The first chapter of Alpha Omicron Pi’s history began in 1897 at Barnard College in New York City. Barnard was the first college in New York, and one of the first in the nation, where women could receive the same rigorous and challenging education that was available to men. Affiliated with Columbia University since 1900, Barnard is one of the oldest women’s colleges in the world.
Barnard’s class of 1898 included four particularly amazing women who were destined to leave a great legacy on both their college and on a new fraternity. Stella George Stern (Perry), Jessie Wallace Hughan, Helen St. Clair (Mullan) and Elizabeth Heywood Wyman were four firm friends determined that their friendship should last a lifetime. In their junior year, on December 23, 1896, the four climbed the stairs in a small gallery of the old Columbia College Library which led to an old and seldom used room. Seated on broad window seats and with sunlight streaming gently through the windows and snow lightly drifting outside, the four pledged each other. Several days later, on January 2, 1897, Alpha Omicron Pi was formally organized at the home of Helen St. Clair. Soon afterward, the four pledged AOII’s first initiate to AOII’s Alpha Chapter, Ann Richardson Hall.
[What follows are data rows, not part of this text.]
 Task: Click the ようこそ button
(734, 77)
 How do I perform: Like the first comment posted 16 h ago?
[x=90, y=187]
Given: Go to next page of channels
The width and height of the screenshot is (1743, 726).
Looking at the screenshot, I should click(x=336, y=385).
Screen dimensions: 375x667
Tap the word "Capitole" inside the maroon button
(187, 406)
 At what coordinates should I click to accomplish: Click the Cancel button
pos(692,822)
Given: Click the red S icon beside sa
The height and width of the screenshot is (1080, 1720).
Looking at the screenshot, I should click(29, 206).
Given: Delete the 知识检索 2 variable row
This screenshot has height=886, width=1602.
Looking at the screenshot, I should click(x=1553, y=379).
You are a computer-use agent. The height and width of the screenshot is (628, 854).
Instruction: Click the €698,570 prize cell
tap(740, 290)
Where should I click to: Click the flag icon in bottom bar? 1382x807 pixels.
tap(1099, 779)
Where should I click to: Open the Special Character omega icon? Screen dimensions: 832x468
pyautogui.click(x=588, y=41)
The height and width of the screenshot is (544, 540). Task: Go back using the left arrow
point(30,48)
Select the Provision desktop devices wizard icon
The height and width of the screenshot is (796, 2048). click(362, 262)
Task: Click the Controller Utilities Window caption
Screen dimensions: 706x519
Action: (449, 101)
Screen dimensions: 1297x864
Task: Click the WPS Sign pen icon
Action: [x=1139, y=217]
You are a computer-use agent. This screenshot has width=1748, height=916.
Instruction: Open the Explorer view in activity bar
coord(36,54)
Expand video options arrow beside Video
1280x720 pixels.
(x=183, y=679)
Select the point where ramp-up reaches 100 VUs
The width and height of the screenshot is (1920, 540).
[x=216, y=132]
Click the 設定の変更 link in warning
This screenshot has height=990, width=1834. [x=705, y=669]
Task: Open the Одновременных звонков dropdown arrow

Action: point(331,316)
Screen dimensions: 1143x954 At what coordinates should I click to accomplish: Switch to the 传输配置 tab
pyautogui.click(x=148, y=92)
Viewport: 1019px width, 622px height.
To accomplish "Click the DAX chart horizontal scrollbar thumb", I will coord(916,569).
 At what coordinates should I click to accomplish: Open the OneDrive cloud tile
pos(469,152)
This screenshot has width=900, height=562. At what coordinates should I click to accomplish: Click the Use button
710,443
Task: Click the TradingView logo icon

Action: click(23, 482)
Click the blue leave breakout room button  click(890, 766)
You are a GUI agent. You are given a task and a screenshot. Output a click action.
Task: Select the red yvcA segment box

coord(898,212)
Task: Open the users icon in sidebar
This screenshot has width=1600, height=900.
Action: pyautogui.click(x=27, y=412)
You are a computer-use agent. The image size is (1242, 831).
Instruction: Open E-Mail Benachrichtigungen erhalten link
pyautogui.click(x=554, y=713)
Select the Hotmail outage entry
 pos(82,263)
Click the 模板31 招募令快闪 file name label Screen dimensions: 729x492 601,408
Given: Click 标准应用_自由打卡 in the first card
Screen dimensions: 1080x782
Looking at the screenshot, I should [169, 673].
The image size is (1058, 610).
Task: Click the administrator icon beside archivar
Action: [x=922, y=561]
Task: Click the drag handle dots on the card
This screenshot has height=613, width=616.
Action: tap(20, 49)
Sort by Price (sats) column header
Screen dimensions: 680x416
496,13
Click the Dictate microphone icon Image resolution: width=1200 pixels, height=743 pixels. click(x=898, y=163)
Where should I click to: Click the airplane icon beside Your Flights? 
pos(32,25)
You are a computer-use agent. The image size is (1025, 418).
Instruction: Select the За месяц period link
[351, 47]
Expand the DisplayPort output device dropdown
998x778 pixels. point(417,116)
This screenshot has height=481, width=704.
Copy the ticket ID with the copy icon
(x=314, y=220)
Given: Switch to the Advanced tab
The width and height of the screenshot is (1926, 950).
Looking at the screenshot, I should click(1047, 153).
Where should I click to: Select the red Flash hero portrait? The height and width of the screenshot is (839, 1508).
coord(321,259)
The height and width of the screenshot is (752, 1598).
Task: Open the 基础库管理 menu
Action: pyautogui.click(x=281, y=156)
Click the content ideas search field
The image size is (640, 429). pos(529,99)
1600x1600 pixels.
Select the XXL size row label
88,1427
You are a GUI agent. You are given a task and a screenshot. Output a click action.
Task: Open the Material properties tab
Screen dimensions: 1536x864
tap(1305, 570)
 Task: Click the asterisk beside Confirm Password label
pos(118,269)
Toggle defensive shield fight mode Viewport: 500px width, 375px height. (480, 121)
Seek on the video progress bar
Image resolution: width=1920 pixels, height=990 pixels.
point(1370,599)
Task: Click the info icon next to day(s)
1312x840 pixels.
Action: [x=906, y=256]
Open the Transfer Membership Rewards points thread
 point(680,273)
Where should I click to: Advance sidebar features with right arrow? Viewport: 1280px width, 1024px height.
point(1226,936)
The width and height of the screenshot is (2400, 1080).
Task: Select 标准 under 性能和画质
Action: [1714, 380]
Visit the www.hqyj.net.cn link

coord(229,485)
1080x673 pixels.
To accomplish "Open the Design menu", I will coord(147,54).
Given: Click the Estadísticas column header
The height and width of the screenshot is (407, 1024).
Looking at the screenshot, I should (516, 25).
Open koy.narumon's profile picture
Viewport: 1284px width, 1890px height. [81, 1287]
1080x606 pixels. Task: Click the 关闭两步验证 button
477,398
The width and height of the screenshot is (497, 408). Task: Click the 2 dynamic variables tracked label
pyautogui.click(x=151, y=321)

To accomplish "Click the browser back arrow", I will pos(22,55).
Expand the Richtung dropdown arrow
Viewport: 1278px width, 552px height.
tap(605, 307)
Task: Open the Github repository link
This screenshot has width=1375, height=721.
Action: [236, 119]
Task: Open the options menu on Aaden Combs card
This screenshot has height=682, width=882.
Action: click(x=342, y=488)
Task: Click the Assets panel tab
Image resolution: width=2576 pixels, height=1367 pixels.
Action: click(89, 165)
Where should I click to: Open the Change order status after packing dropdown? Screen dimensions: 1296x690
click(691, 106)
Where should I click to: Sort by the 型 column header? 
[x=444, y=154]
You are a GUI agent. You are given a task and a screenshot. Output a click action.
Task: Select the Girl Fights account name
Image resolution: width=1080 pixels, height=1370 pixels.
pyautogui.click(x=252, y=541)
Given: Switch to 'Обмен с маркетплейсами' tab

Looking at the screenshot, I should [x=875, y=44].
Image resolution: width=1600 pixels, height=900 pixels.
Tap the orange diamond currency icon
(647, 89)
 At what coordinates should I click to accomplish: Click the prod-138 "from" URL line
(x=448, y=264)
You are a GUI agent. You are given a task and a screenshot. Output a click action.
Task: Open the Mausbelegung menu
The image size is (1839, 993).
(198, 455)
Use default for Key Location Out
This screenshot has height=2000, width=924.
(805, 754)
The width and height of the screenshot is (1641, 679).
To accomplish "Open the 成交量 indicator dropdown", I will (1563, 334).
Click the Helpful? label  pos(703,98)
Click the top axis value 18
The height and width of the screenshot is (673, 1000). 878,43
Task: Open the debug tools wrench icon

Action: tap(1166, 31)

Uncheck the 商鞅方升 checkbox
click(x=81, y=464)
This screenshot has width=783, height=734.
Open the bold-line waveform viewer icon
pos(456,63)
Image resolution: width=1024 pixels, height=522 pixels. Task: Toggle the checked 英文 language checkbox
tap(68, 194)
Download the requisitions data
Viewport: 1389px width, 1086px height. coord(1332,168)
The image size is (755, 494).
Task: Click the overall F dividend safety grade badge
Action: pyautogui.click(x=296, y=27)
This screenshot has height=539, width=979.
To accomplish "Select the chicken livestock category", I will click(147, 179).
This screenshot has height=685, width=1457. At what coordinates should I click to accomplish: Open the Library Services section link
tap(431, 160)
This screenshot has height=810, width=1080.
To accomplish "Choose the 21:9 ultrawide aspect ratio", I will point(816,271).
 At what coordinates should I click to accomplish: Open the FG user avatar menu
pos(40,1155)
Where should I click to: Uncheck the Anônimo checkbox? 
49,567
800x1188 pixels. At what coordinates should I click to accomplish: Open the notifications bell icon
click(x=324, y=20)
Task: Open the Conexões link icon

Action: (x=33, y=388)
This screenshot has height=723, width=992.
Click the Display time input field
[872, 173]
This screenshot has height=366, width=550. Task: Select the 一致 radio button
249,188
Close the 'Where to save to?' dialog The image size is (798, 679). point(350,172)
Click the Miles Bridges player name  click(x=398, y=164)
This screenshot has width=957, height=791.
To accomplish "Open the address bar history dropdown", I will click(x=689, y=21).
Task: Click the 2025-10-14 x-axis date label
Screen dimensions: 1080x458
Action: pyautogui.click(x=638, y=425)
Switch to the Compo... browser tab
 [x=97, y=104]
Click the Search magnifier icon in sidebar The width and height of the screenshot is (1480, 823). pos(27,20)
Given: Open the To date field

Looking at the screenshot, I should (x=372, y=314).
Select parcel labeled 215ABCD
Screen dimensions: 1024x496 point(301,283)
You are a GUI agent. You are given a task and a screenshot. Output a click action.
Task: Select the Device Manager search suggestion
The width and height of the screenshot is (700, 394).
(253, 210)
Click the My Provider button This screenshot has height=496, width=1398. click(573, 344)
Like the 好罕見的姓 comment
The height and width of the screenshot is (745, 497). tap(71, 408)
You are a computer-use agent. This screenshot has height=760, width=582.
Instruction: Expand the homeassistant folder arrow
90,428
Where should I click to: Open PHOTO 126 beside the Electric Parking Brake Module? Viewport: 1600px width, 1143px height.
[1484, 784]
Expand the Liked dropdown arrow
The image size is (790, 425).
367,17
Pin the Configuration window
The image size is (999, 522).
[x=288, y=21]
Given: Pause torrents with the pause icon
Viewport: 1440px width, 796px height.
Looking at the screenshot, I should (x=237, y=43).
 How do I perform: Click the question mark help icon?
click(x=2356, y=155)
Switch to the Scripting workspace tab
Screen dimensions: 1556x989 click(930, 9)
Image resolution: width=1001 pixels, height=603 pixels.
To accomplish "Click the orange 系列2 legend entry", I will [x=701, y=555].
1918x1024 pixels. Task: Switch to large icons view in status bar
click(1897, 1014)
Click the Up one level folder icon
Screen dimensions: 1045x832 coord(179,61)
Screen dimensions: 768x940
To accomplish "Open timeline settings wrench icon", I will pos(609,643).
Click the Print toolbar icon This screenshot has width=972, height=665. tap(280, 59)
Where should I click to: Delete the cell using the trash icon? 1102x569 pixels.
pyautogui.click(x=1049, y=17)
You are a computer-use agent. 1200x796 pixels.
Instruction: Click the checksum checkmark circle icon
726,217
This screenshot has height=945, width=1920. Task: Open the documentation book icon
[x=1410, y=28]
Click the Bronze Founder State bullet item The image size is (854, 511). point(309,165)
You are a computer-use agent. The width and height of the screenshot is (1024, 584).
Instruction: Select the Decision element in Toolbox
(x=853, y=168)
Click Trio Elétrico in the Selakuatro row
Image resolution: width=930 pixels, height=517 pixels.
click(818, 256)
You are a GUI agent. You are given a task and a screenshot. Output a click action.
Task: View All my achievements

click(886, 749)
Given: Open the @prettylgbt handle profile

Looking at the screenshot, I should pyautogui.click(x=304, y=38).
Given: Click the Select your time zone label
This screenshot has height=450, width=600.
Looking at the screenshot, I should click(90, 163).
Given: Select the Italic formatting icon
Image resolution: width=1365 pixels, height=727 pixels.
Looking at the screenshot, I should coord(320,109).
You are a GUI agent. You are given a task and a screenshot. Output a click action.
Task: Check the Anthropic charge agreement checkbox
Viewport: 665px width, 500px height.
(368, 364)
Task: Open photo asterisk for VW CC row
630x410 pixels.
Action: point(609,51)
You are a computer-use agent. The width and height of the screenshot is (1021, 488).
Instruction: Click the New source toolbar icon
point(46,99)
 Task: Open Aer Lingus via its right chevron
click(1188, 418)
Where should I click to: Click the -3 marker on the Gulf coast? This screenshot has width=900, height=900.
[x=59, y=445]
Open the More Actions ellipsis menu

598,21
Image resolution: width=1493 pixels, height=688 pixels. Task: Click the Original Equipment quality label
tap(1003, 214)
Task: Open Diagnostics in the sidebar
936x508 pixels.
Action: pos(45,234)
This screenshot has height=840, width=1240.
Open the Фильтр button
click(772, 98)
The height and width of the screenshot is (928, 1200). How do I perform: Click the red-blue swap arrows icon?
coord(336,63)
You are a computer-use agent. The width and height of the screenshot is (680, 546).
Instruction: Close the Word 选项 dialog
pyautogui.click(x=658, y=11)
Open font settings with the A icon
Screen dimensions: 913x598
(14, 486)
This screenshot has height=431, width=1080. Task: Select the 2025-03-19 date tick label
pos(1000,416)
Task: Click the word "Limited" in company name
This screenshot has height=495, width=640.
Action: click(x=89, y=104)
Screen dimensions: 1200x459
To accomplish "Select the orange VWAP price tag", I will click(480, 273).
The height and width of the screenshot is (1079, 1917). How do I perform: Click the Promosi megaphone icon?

The beginning of national expansion for the young Fraternity occurred quickly with the installation of Pi Chapter on September 8, 1897 at Sophie Newcomb Memorial College (now Tulane University). Nu Chapter at New York University and Omicron Chapter at the University of Tennessee quickly followed. Over the next 120+ years, targeted and impressive growth of collegiate and alumnae chapters continued. Despite several wars, the Great Depression, the women’s suffrage movement and the social unrest of the 1960’s, AOII has remained true to its values. Founder Stella Perry once wrote, “that which makes our bond is promise certain of success. Let us follow our ensign devotedly, utterly and bravely. For our purpose cannot fail.”
Stella George Stern Perry
Stella was well-known for her literary talents. She was the first president of Alpha Chapter, the first National President of AOII and was elected Historian of AOII for life. Most of the information we have about the early history of the fraternity is due to Stella’s writings. Artistic, dramatic and idealistic, she gave AOII’s Ritual simplicity and tolerance. Her work was well done, as AOII’s Ritual is unchanged since 1897.
Helen St. Clair Mullan
A true scholar with a keen mind, Helen was destined to become a great lawyer. She was the organizational genius of the group and gave AOII its Constitution and Bylaws. As AOII’s third National President, she installed many early chapters and promoted expansion. She was the mother of two daughters who was also prominent in New York education, serving on the Board of Education and as a Trustee of Barnard College. Helen was also a gifted musician.
Elizabeth Heywood Wyman
Bess, as she was usually called, was outstanding in education, social welfare and as a writer. Bess was the 13th National President of AOII. Prior to that she spent five years as AOII’s first Registrar and established AOII’s Central Office. She was always helping others. Her quiet confident manner came from an inner strength. Bess gave AOII sympathetic understanding, kindness, gentleness and conscientious leadership.
Jessie Wallace Hughan
Jessie distinguished herself as a teacher and writer. She was a gallant crusader for any cause she felt was just. She was a true philanthropist and a dynamic leader. Jessie gave AOII depth and sincerity.